» What the task requires: Extract, in full, the lines below, beginning at the first and ending with the line that contains "The height and width of the screenshot is (588, 904).". Pictures do not belong in the copy.
Records for the exercise START
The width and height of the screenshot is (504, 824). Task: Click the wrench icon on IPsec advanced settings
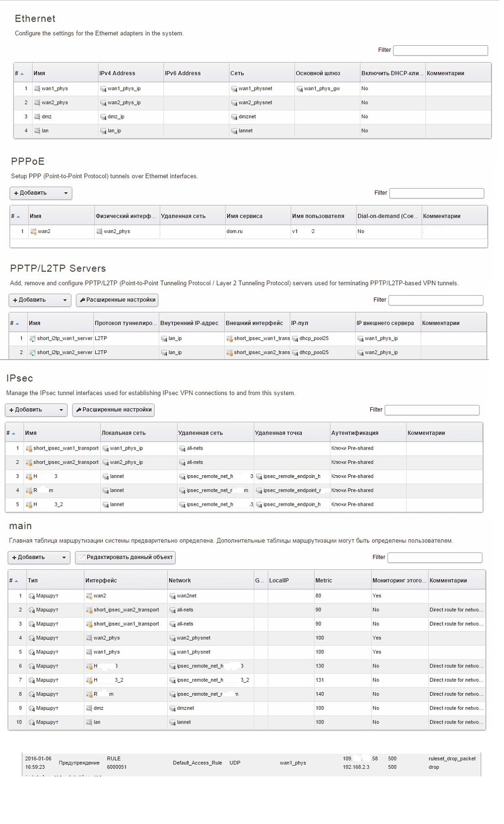pos(79,410)
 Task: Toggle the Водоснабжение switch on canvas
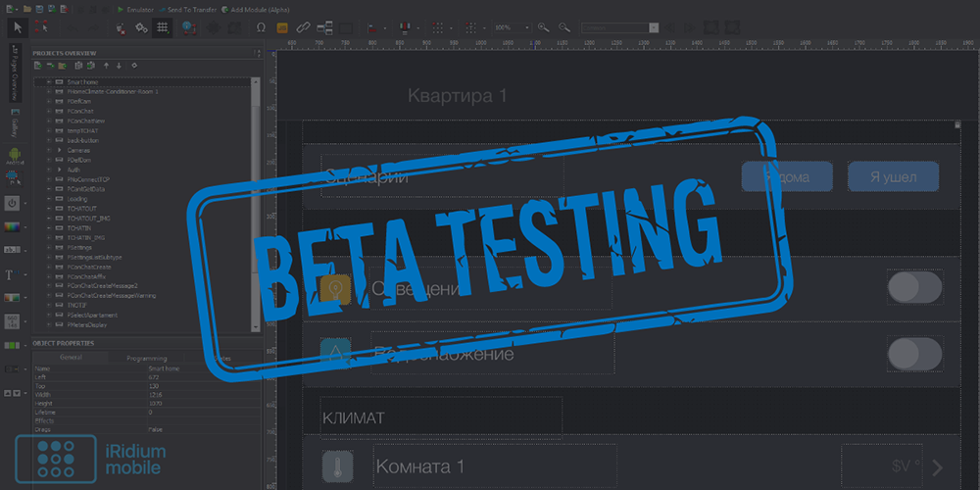(914, 353)
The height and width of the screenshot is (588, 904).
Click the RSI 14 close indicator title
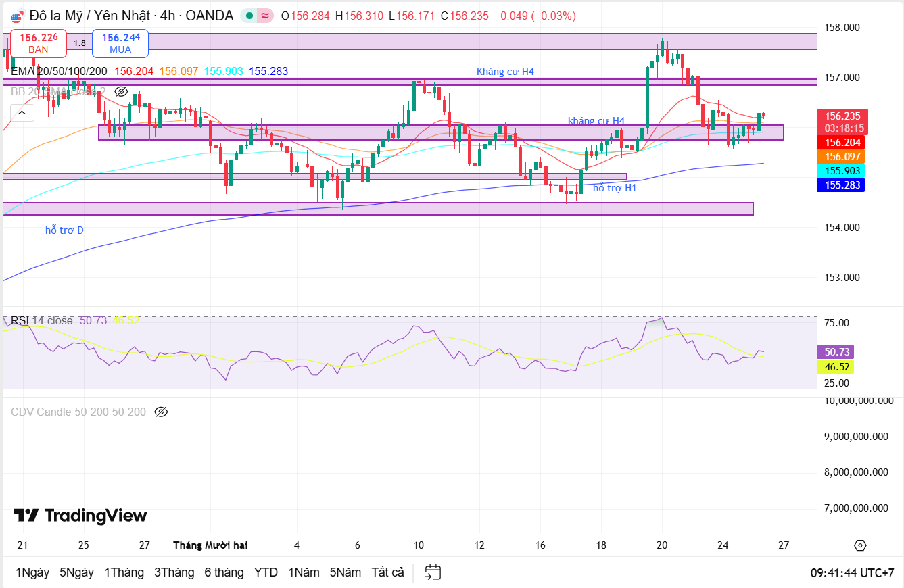pos(42,320)
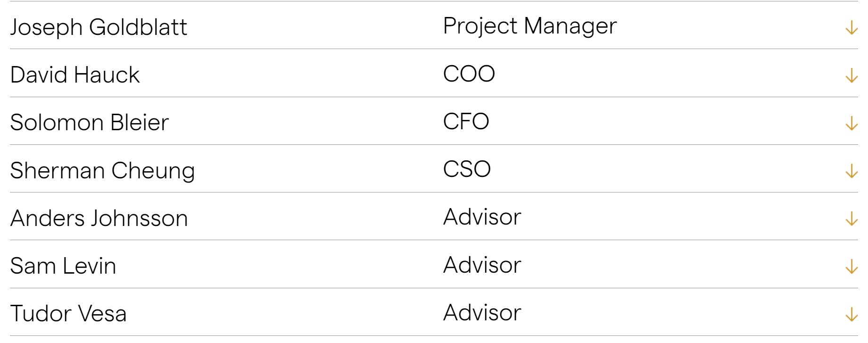Viewport: 868px width, 343px height.
Task: Click on David Hauck's name
Action: point(75,75)
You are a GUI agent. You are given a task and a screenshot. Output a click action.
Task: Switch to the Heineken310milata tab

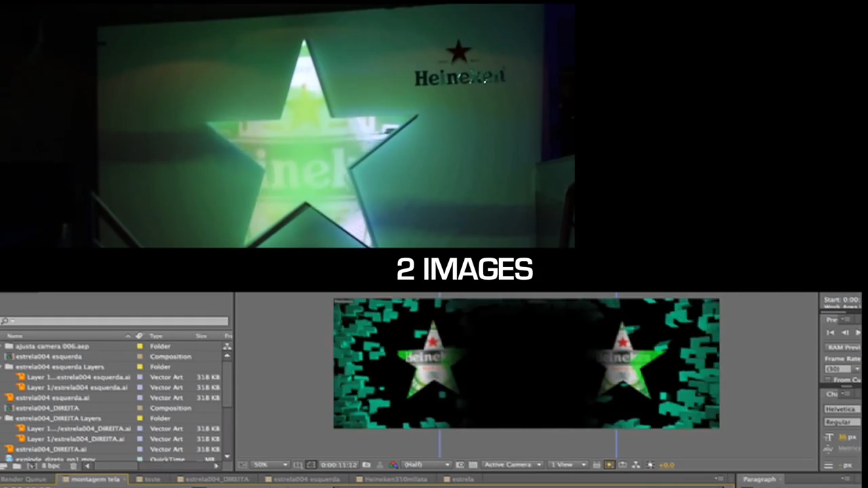point(395,479)
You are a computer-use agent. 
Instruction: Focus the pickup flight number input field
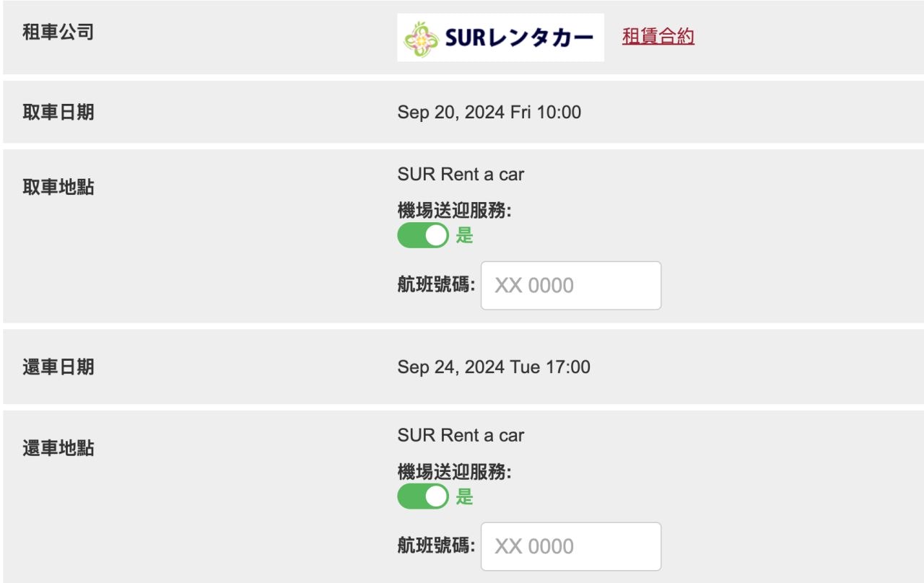(571, 286)
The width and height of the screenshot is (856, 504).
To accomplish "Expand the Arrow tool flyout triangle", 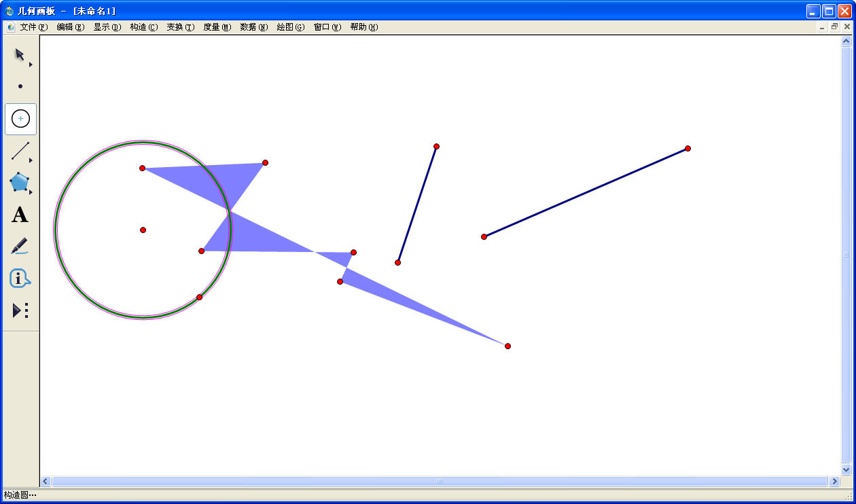I will coord(31,65).
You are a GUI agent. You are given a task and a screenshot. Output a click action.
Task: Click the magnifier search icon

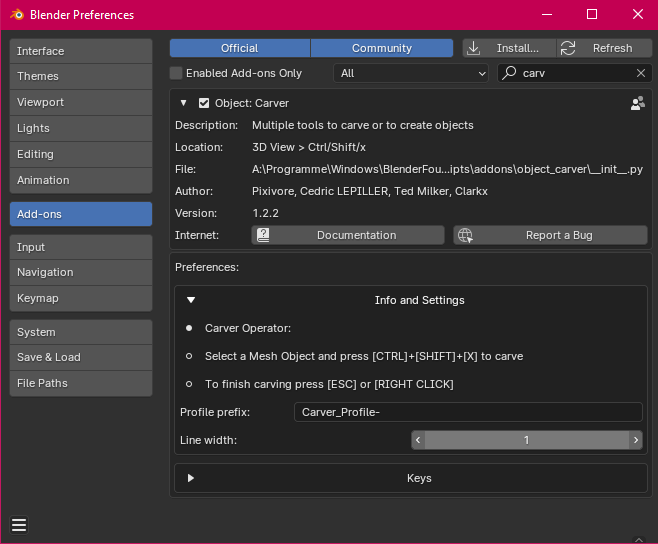click(x=509, y=73)
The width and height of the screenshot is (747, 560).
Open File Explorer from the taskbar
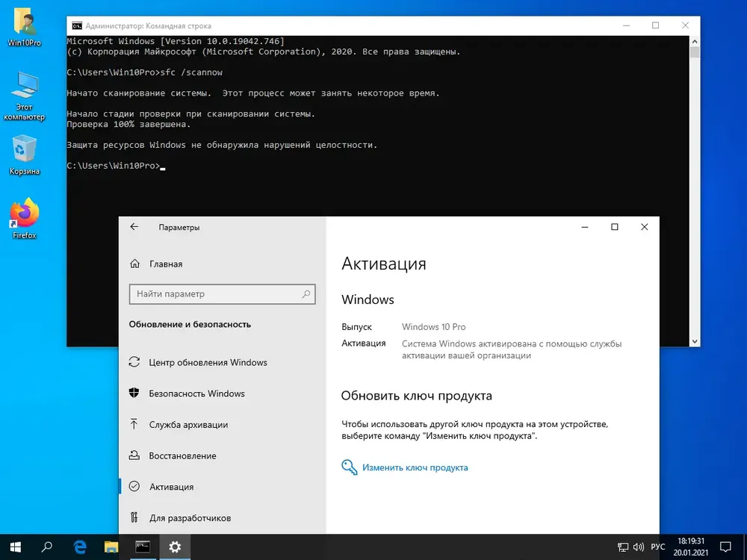click(111, 547)
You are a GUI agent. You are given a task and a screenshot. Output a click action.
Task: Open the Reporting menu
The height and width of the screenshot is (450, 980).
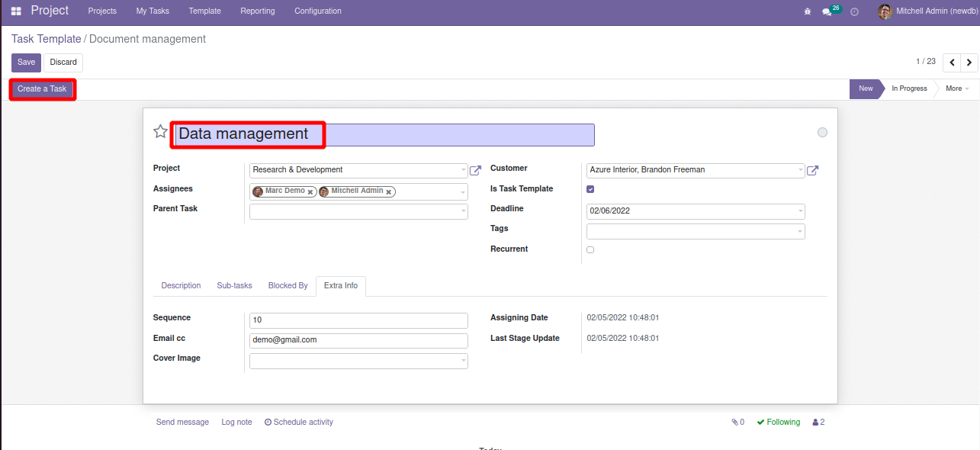[257, 11]
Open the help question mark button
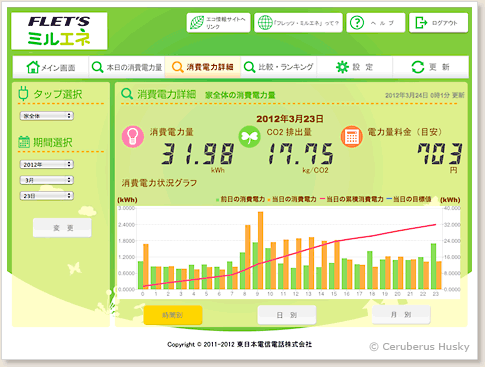 (x=376, y=23)
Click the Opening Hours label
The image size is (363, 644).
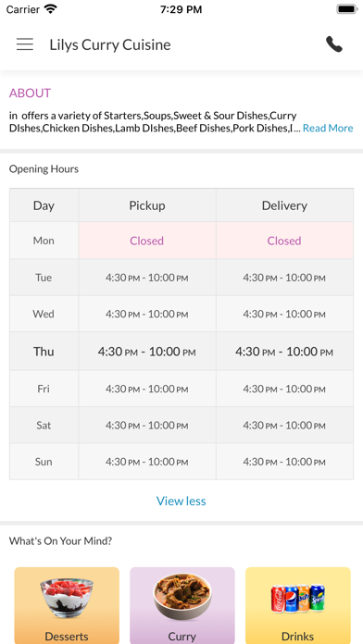click(x=44, y=168)
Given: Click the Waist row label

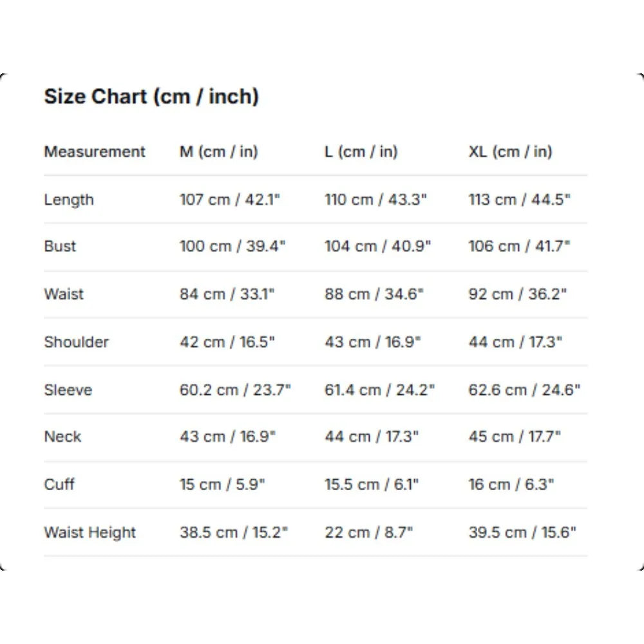Looking at the screenshot, I should [64, 294].
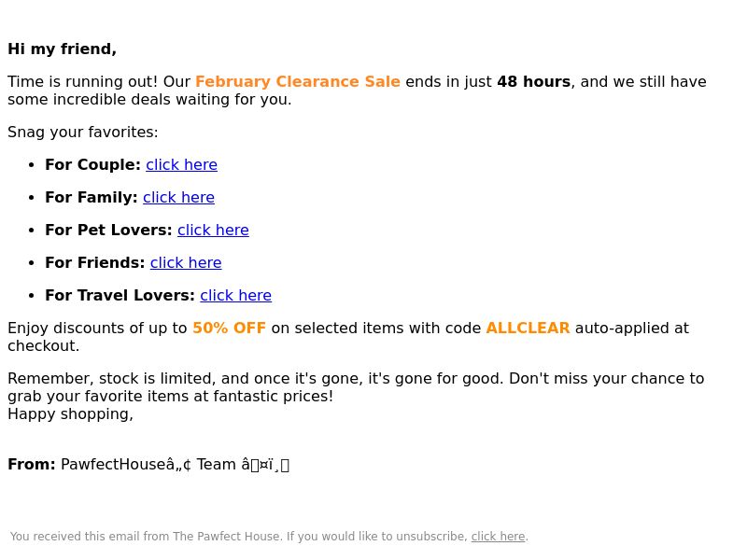Click the orange February Clearance Sale text

[x=298, y=81]
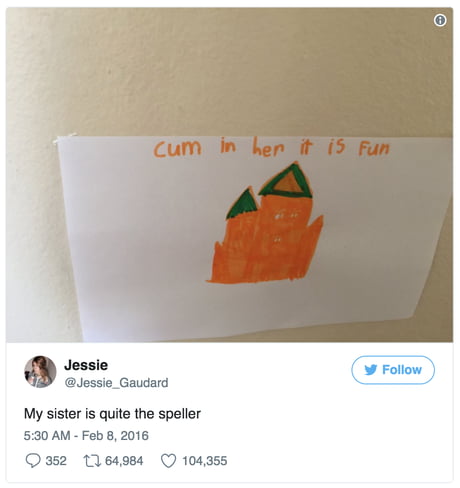Click the large green triangle roof
This screenshot has width=460, height=488.
point(286,182)
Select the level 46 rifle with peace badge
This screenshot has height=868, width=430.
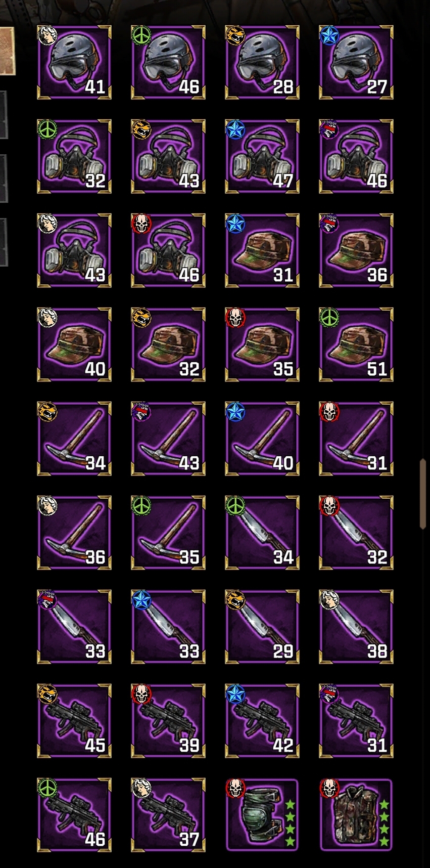pyautogui.click(x=74, y=815)
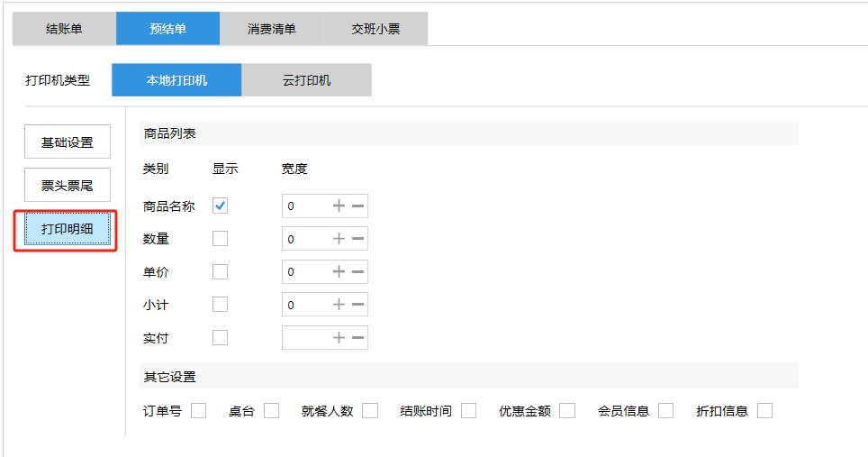This screenshot has height=457, width=868.
Task: Click plus icon in 单价 row
Action: [339, 271]
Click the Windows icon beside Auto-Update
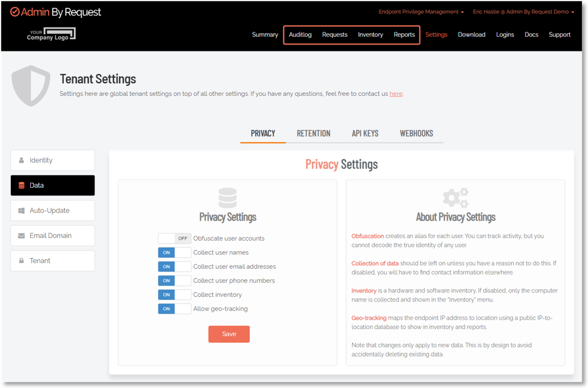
Records for the exercise END
» Written reply:
The width and height of the screenshot is (504, 824). Task: Click the wrench icon on IPsec advanced settings
pos(79,410)
 Task: Toggle the Водоснабжение switch on canvas
(914, 353)
The height and width of the screenshot is (588, 904).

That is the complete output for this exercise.